[Screenshot grounding data]

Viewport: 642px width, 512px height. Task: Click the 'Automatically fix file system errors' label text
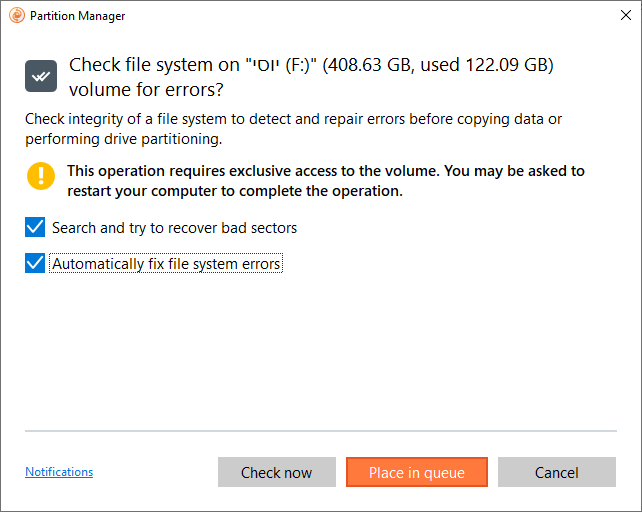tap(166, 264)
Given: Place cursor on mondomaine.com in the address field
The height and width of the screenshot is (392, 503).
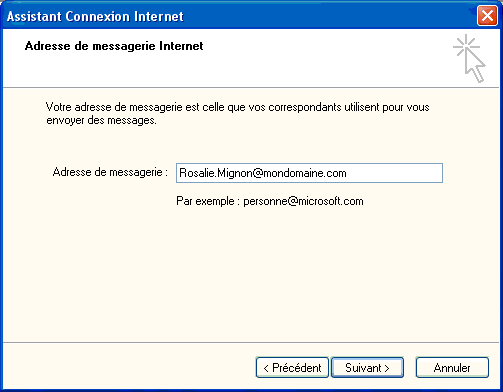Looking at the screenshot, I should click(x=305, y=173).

DESCRIPTION OF THE TASK
Reproduce all of the data exactly, omitting each picture it holds.

WRITTEN REPLY
Viewport: 642px width, 512px height. Task: Click the 'Automatically fix file system errors' label text
tap(166, 264)
Given: Place cursor on mondomaine.com in the address field
The height and width of the screenshot is (392, 503).
Looking at the screenshot, I should click(x=305, y=173).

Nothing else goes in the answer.